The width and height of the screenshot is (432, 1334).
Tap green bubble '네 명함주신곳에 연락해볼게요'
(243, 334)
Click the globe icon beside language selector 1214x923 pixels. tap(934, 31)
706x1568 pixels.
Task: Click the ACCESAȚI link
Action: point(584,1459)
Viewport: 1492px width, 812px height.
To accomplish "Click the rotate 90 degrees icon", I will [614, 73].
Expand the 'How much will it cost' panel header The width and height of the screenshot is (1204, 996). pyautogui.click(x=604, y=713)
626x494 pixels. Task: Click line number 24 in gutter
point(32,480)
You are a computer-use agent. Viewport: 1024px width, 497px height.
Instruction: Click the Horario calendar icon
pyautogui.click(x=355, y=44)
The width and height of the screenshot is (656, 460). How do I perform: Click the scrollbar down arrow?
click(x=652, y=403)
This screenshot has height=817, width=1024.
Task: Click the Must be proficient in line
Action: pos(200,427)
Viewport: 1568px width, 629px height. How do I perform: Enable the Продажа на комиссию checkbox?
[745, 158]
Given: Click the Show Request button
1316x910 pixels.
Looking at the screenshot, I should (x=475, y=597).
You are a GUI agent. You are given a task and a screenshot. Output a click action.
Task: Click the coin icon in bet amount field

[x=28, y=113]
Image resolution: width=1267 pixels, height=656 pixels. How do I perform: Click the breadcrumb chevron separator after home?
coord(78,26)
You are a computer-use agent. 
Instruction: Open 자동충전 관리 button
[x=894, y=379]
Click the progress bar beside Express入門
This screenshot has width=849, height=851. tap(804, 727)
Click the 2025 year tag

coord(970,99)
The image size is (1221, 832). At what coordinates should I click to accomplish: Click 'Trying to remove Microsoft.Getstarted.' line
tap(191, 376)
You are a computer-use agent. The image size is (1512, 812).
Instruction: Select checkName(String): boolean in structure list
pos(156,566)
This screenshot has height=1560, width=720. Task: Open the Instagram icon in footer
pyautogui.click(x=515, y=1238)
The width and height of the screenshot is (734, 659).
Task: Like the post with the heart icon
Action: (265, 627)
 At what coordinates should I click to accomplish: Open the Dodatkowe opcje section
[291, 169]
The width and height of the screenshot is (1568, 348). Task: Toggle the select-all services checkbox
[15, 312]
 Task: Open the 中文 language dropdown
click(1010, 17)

☆ ☆ ☆ ☆ ☆ ☆ ☆

### [To do]
Report how many lines in the entries hold the string "will". Nothing but the number is wanted.

### [Response area]
2